On Sunday, ZTE showed off the Gigabit Phone at its Mobile World Congress press conference.

ZTE is just one of many companies talking about 5G and pre-5G technology at the trade show. The standards body pushing 5G said it'll be able to get things settled by 2019 -- a year earlier than expected -- and Qualcomm and Intel have both talked about 5G and gigabit chips at the show.

"It's an illustration of what's to come," Jeff Yee, ZTE's vice president of technology and partnerships, said in an interview ahead of the show.

When I asked about whether it was disingenuous to call the Gigabit Phone a world's first when it isn't truly a phone, I got awkward silence. After a few more moments, Yee referred me to his public relations handler.

"We're showcasing the technology," said a ZTE spokesman. "We're not jumping the gun."

But here's the other rub when it comes to gigabit technology: it's not even here yet. Virtually all of the carriers are in the process of upgrading their networks to accommodate such speeds, with some targeting later this year.
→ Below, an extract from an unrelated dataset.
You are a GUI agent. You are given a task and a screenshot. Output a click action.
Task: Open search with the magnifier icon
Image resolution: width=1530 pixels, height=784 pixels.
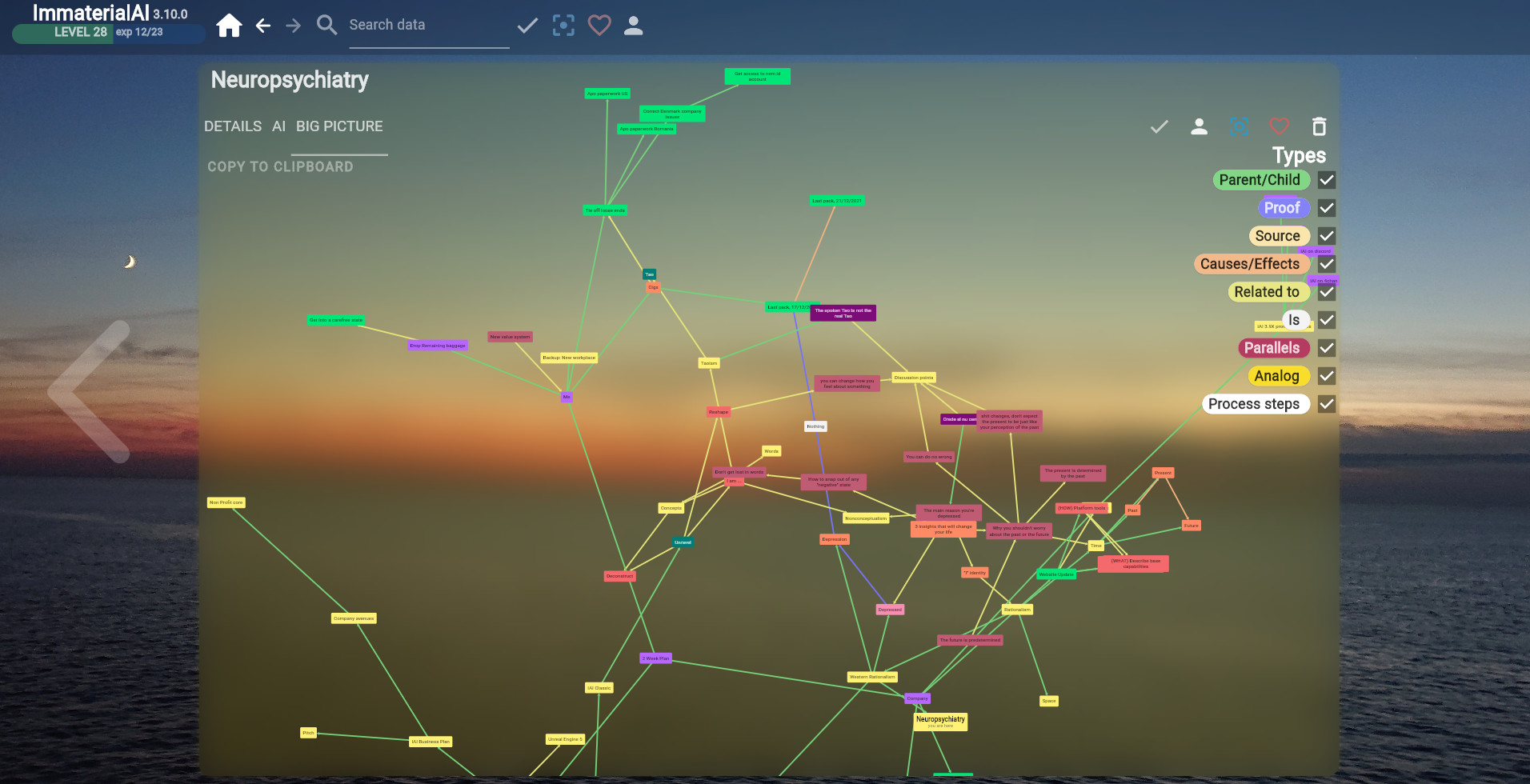coord(326,25)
At the Consumer Electronics Show in January, T-Mobile vowed to be the first in the US to hit that 1-gigabit mark.

Still, even if the network is ready, it's just a theoretical peak speed -- once you have more than one person competing for bandwidth, the speed starts to drop.

"As networks have filled up, average speeds have come down, so real-world speeds are a fraction of the advertised ones," said Jan Dawson, an analyst at Jackdaw Research.

The real benefit is even with massive congestion, you'll likely be enjoying speeds far higher than today's service.

Just don't hold your breath waiting for the phone -- or these networks -- to show up soon.